Луговая арфа (Капоте) - страница 31
– Вы теперь как раз на той правильной стороне, Та Самая и тот еврей…
– Тихо, – сказала Долли.
– Единственный человек на свете… – Райли был все еще под впечатлением от рассказа судьи про старого рыбака и его любовь. В его голосе сквозила просьба рассказать о той любви еще.

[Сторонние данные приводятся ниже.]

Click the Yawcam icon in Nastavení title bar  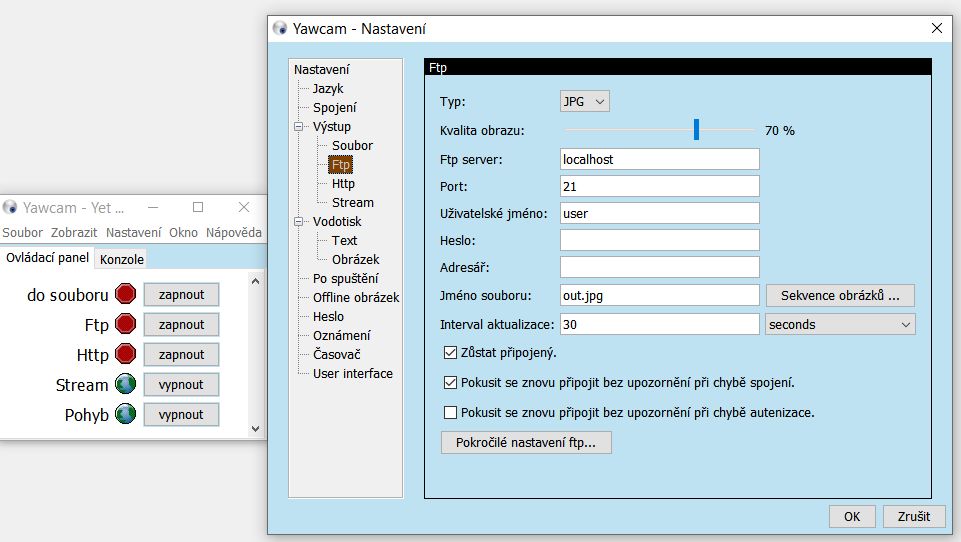point(281,29)
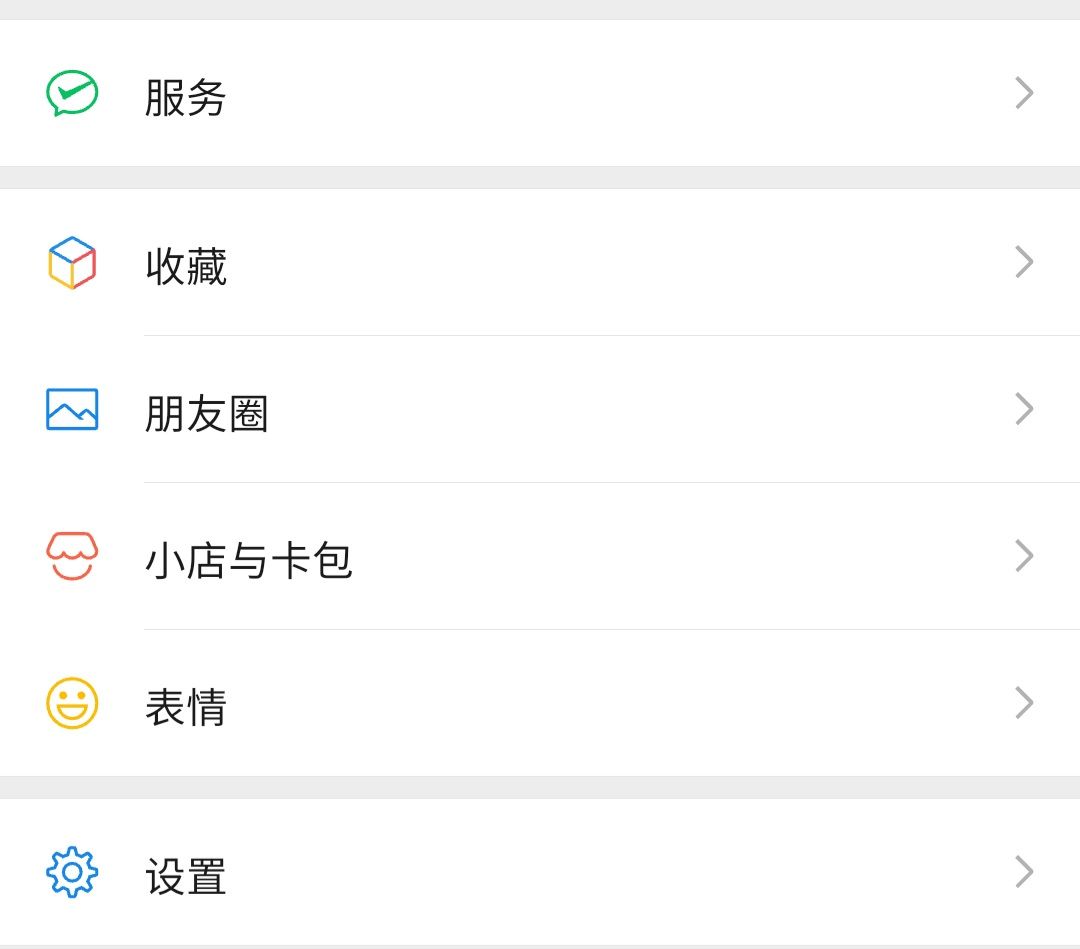Tap the colorful Favorites cube icon
1080x949 pixels.
click(x=72, y=263)
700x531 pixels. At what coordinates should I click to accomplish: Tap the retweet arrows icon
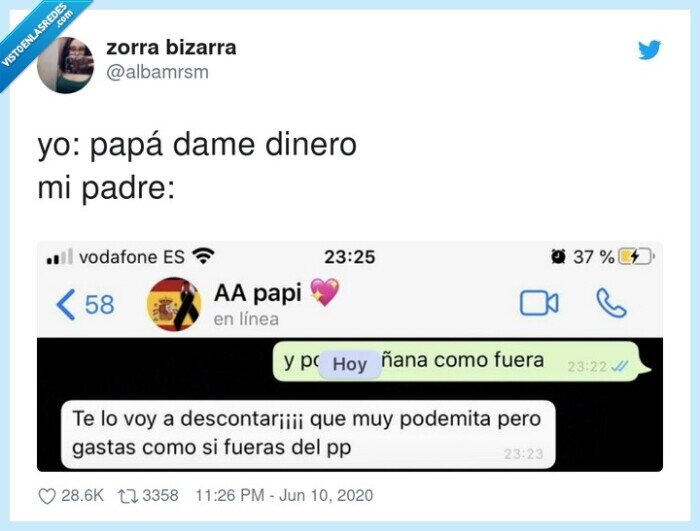[x=128, y=496]
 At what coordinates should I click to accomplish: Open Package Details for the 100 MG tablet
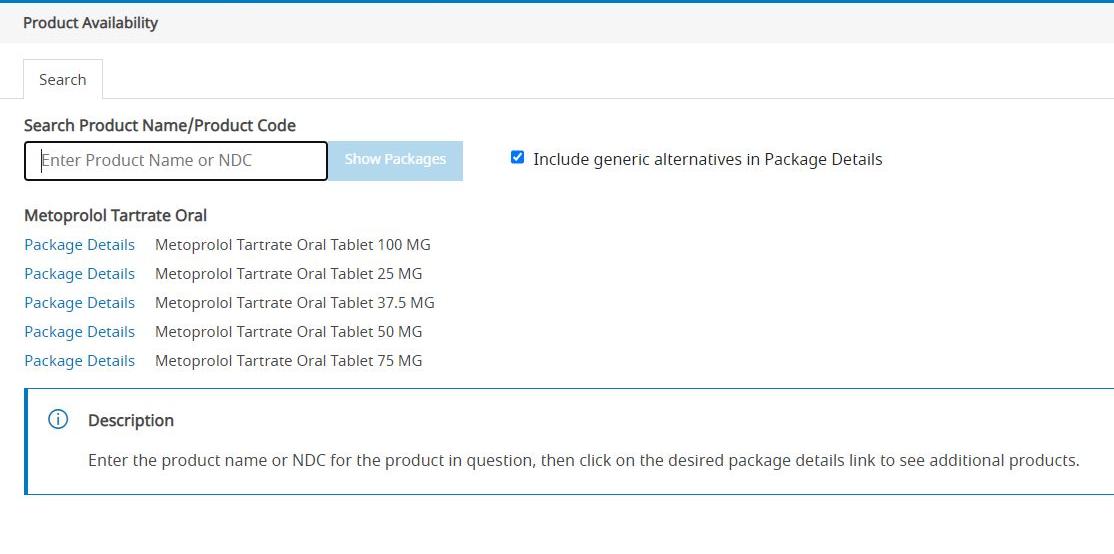[x=79, y=245]
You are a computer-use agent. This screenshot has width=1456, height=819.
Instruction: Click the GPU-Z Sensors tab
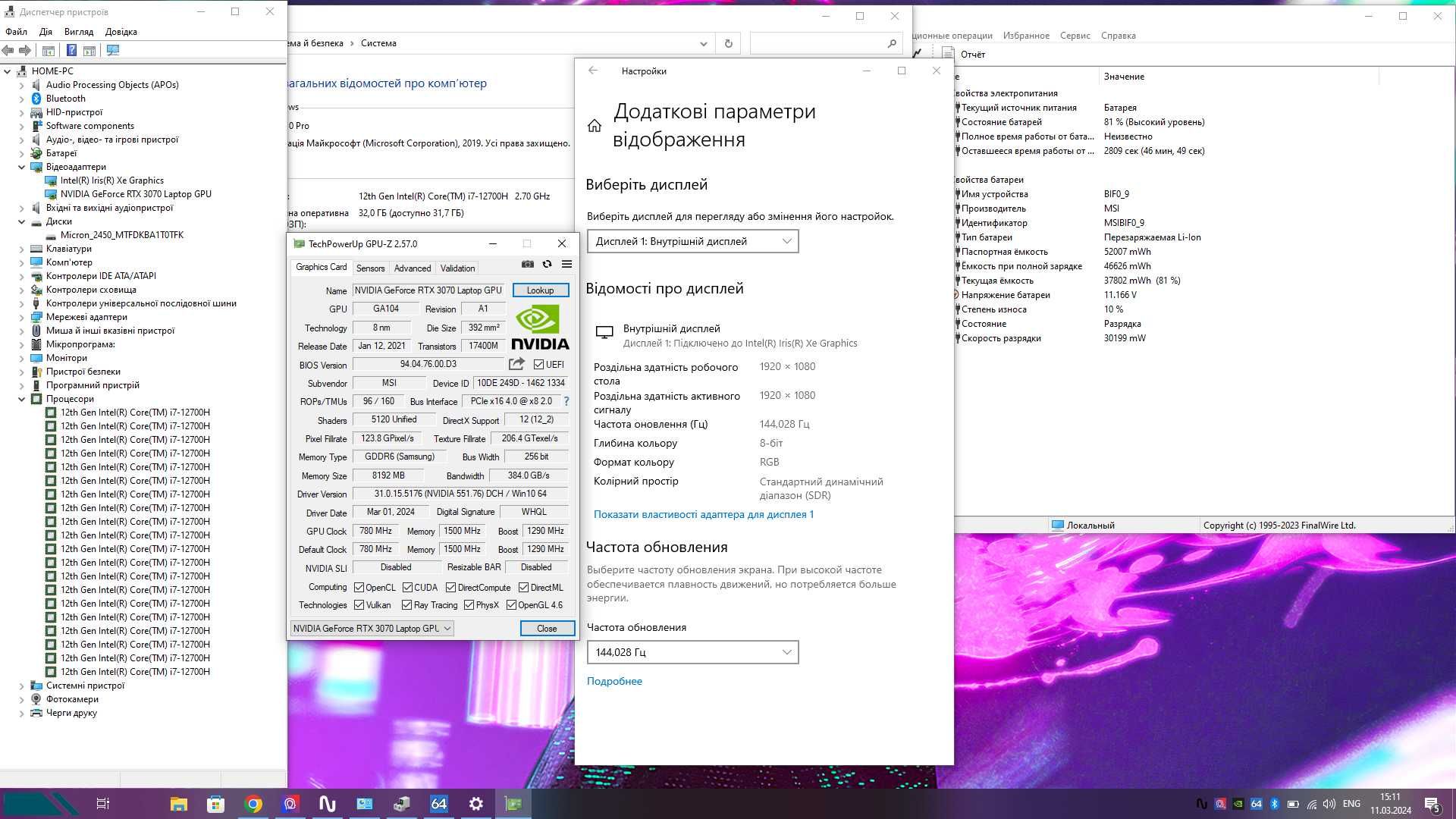[x=369, y=267]
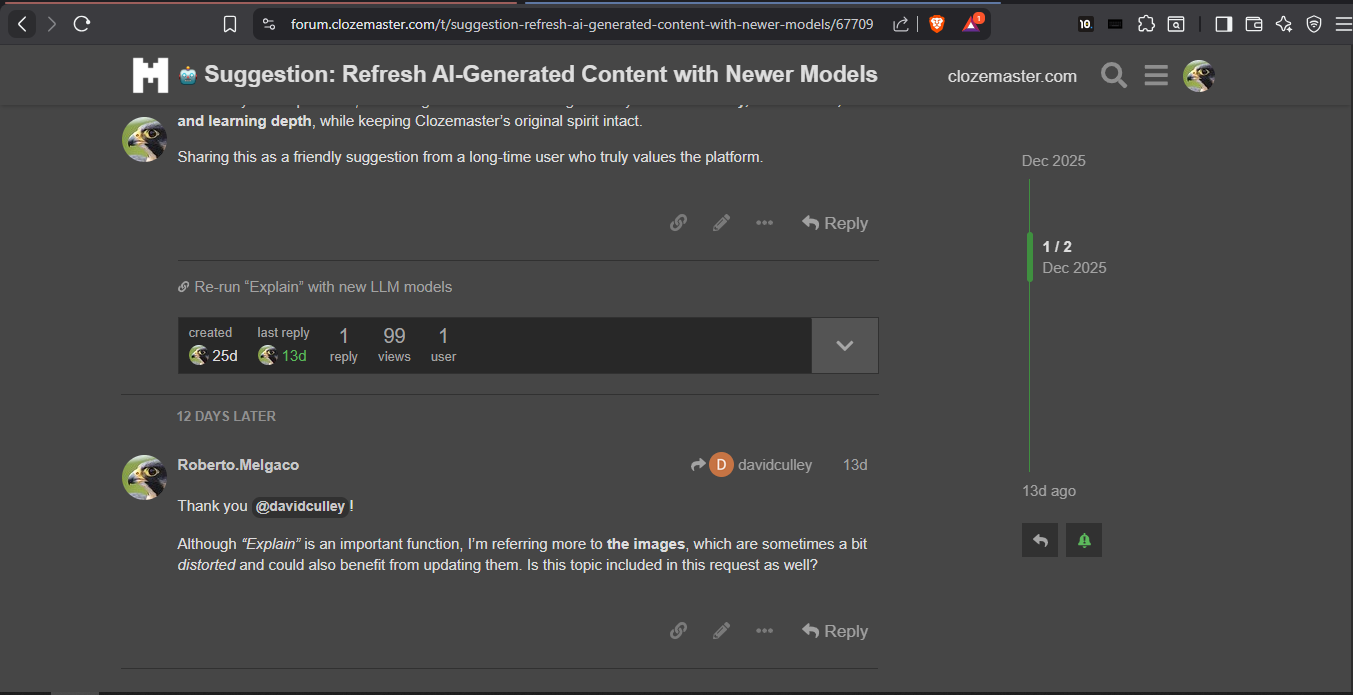This screenshot has width=1353, height=695.
Task: Edit first post with pencil icon
Action: [x=721, y=223]
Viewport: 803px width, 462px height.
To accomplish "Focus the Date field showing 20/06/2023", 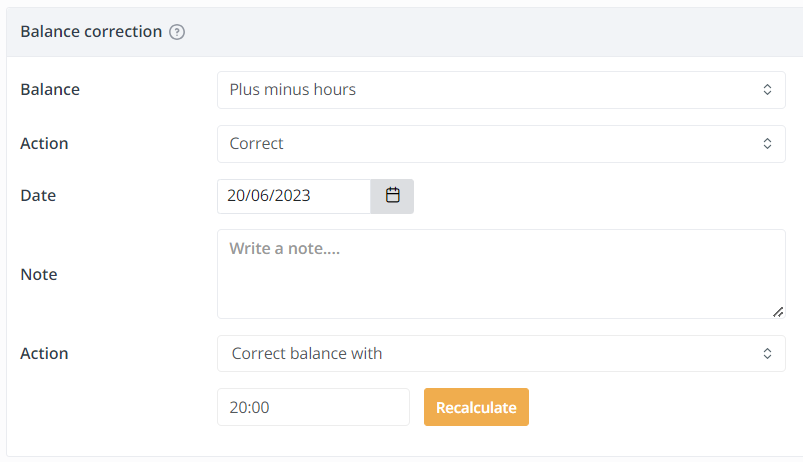I will click(x=293, y=196).
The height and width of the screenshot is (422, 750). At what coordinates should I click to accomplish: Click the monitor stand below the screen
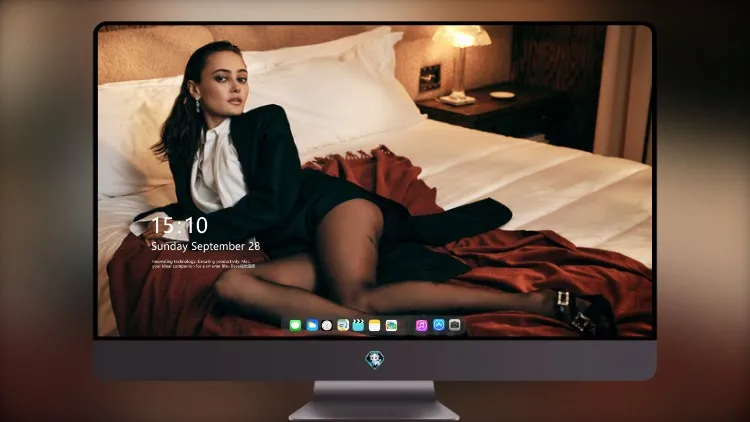[x=375, y=401]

– Я имею в виду, что всегда нужен человек, которому ты можешь рассказать все без утайки. Мы ведь всю жизнь прятали самих себя… Но так и не упрятали – и вот мы сидим здесь, пятеро дураков, на дереве, хотя для нас это большое счастье, если только мы знаем, как воспользоваться им: это же здорово, нам больше не надо думать о том, что мы из себя представляем на людях, – мы свободны быть тем, кто мы есть на самом деле. Если б нам знать, что нас никто отсюда не погонит… эта неопределенность, что все еще сдерживает нас, заставляет нас скрывать себя… В прошлом я все-таки открывался для незнакомцев – людей, что вскоре исчезали, сходили на следующей станции, – все они, если собрать их вместе, составили бы в сумме того самого человека, но я нашел-таки его, того человека, здесь – это вы, Долли, ты, Райли, все вы… с дюжиной разных лиц… вы все так многогранны.
– Но у меня не дюжина лиц, – прервала судью Кэтрин. Долли это замечание ее подружки не понравилось: если не можешь нормально поддержать разговор, то, может быть, лучше отправиться спать?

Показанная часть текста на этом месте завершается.